:: Record excerpts
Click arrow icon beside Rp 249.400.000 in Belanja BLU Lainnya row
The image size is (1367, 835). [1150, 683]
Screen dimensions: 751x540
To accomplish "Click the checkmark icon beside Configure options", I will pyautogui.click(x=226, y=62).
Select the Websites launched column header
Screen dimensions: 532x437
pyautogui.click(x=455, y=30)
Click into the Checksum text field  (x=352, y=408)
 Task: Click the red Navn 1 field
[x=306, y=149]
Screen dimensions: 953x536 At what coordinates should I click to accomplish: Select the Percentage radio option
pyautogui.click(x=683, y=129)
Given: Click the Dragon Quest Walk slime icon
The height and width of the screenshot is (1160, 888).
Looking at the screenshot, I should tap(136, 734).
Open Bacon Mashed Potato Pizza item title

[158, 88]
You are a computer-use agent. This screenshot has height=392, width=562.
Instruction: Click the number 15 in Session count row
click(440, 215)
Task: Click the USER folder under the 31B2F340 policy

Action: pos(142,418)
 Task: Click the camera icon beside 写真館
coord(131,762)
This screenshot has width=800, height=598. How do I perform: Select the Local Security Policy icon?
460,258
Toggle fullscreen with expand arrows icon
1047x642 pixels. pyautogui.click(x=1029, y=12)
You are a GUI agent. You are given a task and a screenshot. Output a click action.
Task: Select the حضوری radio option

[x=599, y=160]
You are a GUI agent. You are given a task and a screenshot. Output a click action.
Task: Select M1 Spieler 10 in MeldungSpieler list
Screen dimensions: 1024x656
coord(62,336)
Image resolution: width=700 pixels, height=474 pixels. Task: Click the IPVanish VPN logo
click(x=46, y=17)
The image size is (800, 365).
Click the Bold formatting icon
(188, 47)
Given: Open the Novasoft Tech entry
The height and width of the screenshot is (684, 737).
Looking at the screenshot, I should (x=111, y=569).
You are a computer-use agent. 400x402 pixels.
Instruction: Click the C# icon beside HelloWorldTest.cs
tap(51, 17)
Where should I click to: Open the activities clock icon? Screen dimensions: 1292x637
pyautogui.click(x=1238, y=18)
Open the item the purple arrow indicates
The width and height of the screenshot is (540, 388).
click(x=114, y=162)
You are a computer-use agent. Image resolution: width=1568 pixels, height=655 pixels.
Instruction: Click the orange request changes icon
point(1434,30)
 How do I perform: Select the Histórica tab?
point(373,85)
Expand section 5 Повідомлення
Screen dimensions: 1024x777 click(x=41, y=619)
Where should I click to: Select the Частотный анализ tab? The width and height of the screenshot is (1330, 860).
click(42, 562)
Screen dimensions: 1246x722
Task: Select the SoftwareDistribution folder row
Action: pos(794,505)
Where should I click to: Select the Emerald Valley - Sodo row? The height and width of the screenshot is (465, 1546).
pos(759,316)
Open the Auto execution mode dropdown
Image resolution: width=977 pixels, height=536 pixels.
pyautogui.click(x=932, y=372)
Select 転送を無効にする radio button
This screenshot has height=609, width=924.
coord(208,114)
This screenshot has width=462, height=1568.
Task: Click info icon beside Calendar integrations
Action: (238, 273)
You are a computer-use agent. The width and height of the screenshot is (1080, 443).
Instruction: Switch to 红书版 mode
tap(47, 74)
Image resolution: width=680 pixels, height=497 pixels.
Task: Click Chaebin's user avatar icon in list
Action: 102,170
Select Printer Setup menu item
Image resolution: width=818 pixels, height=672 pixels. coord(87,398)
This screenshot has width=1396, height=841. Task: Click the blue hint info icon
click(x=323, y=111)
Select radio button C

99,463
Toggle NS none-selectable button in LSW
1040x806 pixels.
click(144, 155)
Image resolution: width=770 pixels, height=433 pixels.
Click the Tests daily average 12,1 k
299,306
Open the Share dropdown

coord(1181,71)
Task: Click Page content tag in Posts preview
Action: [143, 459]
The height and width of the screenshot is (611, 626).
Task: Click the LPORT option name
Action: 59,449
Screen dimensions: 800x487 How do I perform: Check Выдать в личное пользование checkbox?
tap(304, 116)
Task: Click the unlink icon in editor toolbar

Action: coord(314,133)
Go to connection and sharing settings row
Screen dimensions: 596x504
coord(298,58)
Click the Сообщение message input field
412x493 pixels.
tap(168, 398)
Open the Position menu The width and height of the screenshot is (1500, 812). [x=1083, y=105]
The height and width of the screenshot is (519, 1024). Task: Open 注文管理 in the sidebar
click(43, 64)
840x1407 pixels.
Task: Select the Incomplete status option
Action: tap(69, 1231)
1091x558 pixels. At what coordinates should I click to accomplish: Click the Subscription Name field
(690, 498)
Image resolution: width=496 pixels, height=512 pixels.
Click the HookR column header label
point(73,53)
::::
* **Task description**
Copy the records above word for word, everything from the line containing "Screen dimensions: 751x540" down to the line containing "point(1434,30)".

* **Full output**
Screen dimensions: 751x540
To accomplish "Click the checkmark icon beside Configure options", I will pyautogui.click(x=226, y=62).
Select the Websites launched column header
Screen dimensions: 532x437
pyautogui.click(x=455, y=30)
Click into the Checksum text field  (x=352, y=408)
 Task: Click the red Navn 1 field
[x=306, y=149]
Screen dimensions: 953x536 At what coordinates should I click to accomplish: Select the Percentage radio option
pyautogui.click(x=683, y=129)
Given: Click the Dragon Quest Walk slime icon
The height and width of the screenshot is (1160, 888).
Looking at the screenshot, I should tap(136, 734).
Open Bacon Mashed Potato Pizza item title

[158, 88]
You are a computer-use agent. This screenshot has height=392, width=562.
Instruction: Click the number 15 in Session count row
click(440, 215)
Task: Click the USER folder under the 31B2F340 policy

Action: pos(142,418)
 Task: Click the camera icon beside 写真館
coord(131,762)
This screenshot has width=800, height=598. How do I perform: Select the Local Security Policy icon?
460,258
Toggle fullscreen with expand arrows icon
1047x642 pixels. pyautogui.click(x=1029, y=12)
You are a GUI agent. You are given a task and a screenshot. Output a click action.
Task: Select the حضوری radio option

[x=599, y=160]
You are a GUI agent. You are given a task and a screenshot. Output a click action.
Task: Select M1 Spieler 10 in MeldungSpieler list
Screen dimensions: 1024x656
coord(62,336)
Image resolution: width=700 pixels, height=474 pixels. Task: Click the IPVanish VPN logo
click(x=46, y=17)
The image size is (800, 365).
Click the Bold formatting icon
(188, 47)
Given: Open the Novasoft Tech entry
The height and width of the screenshot is (684, 737).
Looking at the screenshot, I should (x=111, y=569).
You are a computer-use agent. 400x402 pixels.
Instruction: Click the C# icon beside HelloWorldTest.cs
tap(51, 17)
Where should I click to: Open the activities clock icon? Screen dimensions: 1292x637
pyautogui.click(x=1238, y=18)
Open the item the purple arrow indicates
The width and height of the screenshot is (540, 388).
click(x=114, y=162)
You are a computer-use agent. Image resolution: width=1568 pixels, height=655 pixels.
Instruction: Click the orange request changes icon
point(1434,30)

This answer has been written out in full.